## What you should do
Exact copies of all the records are to be output.

## The data
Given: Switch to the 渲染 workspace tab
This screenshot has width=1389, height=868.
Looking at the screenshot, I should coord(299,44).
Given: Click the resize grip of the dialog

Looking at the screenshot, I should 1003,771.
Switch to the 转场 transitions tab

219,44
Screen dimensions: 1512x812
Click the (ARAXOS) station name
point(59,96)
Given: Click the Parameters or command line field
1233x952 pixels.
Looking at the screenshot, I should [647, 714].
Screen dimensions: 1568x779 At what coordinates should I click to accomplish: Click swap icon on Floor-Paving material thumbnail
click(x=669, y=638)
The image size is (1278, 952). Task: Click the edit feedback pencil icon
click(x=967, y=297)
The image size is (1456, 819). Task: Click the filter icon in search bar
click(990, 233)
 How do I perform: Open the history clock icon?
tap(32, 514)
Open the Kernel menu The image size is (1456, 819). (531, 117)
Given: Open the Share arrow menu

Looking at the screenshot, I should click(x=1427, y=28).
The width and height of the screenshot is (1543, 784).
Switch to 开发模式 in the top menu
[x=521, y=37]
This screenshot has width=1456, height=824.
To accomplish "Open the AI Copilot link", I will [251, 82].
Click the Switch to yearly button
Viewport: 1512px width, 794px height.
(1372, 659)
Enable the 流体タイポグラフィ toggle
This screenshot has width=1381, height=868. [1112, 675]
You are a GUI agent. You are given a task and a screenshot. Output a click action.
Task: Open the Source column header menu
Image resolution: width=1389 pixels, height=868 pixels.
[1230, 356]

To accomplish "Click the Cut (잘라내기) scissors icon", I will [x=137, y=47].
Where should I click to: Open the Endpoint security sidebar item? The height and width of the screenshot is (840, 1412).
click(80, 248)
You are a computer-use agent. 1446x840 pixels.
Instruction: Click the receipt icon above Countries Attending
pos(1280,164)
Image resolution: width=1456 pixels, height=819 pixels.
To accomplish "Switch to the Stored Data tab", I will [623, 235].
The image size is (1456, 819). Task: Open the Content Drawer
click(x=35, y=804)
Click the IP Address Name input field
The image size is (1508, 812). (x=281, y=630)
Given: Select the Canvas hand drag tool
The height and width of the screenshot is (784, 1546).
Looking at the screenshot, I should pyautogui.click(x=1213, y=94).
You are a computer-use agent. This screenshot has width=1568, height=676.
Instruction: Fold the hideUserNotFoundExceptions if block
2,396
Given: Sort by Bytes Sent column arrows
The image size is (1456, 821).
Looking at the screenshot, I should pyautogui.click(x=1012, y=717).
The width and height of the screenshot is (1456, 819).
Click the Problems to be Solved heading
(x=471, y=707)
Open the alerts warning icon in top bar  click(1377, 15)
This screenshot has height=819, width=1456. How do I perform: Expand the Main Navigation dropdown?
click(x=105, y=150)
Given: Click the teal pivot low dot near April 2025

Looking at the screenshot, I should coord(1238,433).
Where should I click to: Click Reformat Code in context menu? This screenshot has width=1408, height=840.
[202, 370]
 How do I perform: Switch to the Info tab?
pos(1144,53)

## Solved exercise
Given: Switch to the 渲染 workspace tab
This screenshot has width=1389, height=868.
Looking at the screenshot, I should coord(299,44).
Given: Click the resize grip of the dialog

Looking at the screenshot, I should 1003,771.
Switch to the 转场 transitions tab

219,44
Screen dimensions: 1512x812
Click the (ARAXOS) station name
point(59,96)
Given: Click the Parameters or command line field
1233x952 pixels.
Looking at the screenshot, I should [647, 714].
Screen dimensions: 1568x779 At what coordinates should I click to accomplish: Click swap icon on Floor-Paving material thumbnail
click(x=669, y=638)
The image size is (1278, 952). Task: Click the edit feedback pencil icon
click(x=967, y=297)
The image size is (1456, 819). Task: Click the filter icon in search bar
click(990, 233)
 How do I perform: Open the history clock icon?
tap(32, 514)
Open the Kernel menu The image size is (1456, 819). (531, 117)
Given: Open the Share arrow menu

Looking at the screenshot, I should click(x=1427, y=28).
The width and height of the screenshot is (1543, 784).
Switch to 开发模式 in the top menu
[x=521, y=37]
This screenshot has width=1456, height=824.
To accomplish "Open the AI Copilot link", I will [251, 82].
Click the Switch to yearly button
Viewport: 1512px width, 794px height.
(1372, 659)
Enable the 流体タイポグラフィ toggle
This screenshot has width=1381, height=868. [1112, 675]
You are a GUI agent. You are given a task and a screenshot. Output a click action.
Task: Open the Source column header menu
Image resolution: width=1389 pixels, height=868 pixels.
[1230, 356]

To accomplish "Click the Cut (잘라내기) scissors icon", I will [x=137, y=47].
Where should I click to: Open the Endpoint security sidebar item? The height and width of the screenshot is (840, 1412).
click(80, 248)
You are a computer-use agent. 1446x840 pixels.
Instruction: Click the receipt icon above Countries Attending
pos(1280,164)
Image resolution: width=1456 pixels, height=819 pixels.
To accomplish "Switch to the Stored Data tab", I will [623, 235].
The image size is (1456, 819). Task: Open the Content Drawer
click(x=35, y=804)
Click the IP Address Name input field
The image size is (1508, 812). (x=281, y=630)
Given: Select the Canvas hand drag tool
The height and width of the screenshot is (784, 1546).
Looking at the screenshot, I should pyautogui.click(x=1213, y=94).
You are a computer-use agent. This screenshot has width=1568, height=676.
Instruction: Fold the hideUserNotFoundExceptions if block
2,396
Given: Sort by Bytes Sent column arrows
The image size is (1456, 821).
Looking at the screenshot, I should pyautogui.click(x=1012, y=717).
The width and height of the screenshot is (1456, 819).
Click the Problems to be Solved heading
(x=471, y=707)
Open the alerts warning icon in top bar  click(1377, 15)
This screenshot has height=819, width=1456. How do I perform: Expand the Main Navigation dropdown?
click(x=105, y=150)
Given: Click the teal pivot low dot near April 2025

Looking at the screenshot, I should coord(1238,433).
Where should I click to: Click Reformat Code in context menu? This screenshot has width=1408, height=840.
[202, 370]
 How do I perform: Switch to the Info tab?
pos(1144,53)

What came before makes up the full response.